Internet-Draft                     BBR                         July 2024


3.4.2.2.  Short-term model

   A second goal of BBR is to react to every congestion signal,
   including loss, as if it may indicate a persistent/long-term increase
   in congestion and/or decrease in the bandwidth available to the flow,
   because that may indeed be the case.

3.4.2.3.  Time Scale Strategy

   BBR sequentially alternates between spending most of its time using
   short-term models to conservatively respect all congestion signals in
   case they represent persistent congestion, but periodically using its
   long-term model to robustly probe the limits of the available path
   capacity in case the congestion has abated and more capacity is
   available.

3.5.  Control Parameter Overview

   BBR uses its model to control the connection's sending behavior.
   Rather than using a single control parameter, like the cwnd parameter
   that limits the volume of in-flight data in the Reno and CUBIC
   congestion control algorithms, BBR uses three distinct control
   parameters:

   1.  pacing rate: the maximum rate at which BBR sends data.
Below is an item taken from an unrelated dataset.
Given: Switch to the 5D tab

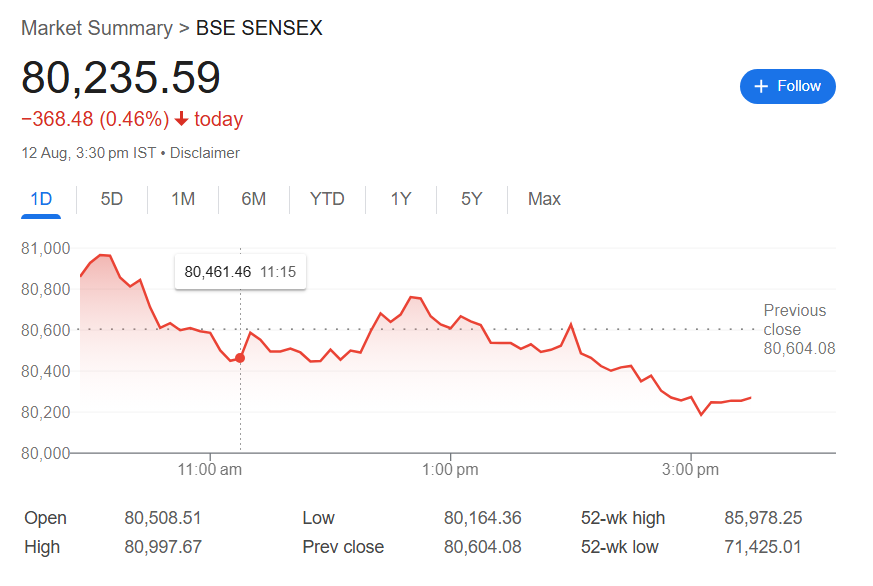Looking at the screenshot, I should [112, 199].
   2.  send quantum: the maximum size of any aggregate that the
       transport sender implementation may need to transmit as a unit to
       amortize per-packet transmission overheads.

   3.  cwnd: the maximum volume of data BBR allows in-flight in the
       network at any time.

3.6.  Environment and Usage

   BBR is a congestion control algorithm that is agnostic to transport-
   layer and link-layer technologies, requires only sender-side changes,
   and does not require changes in the network.  Open source
   implementations of BBR are available for the TCP [RFC9293] and QUIC
   [RFC9000] transport protocols, and these implementations have been
   used in production for a large volume of Internet traffic.  An open
   source implementation of BBR is also available for DCCP [RFC4340]
   [draft-romo-iccrg-ccid5].

4.  Detailed Algorithm


Cardwell, et al.         Expires 20 January 2025               [Page 15]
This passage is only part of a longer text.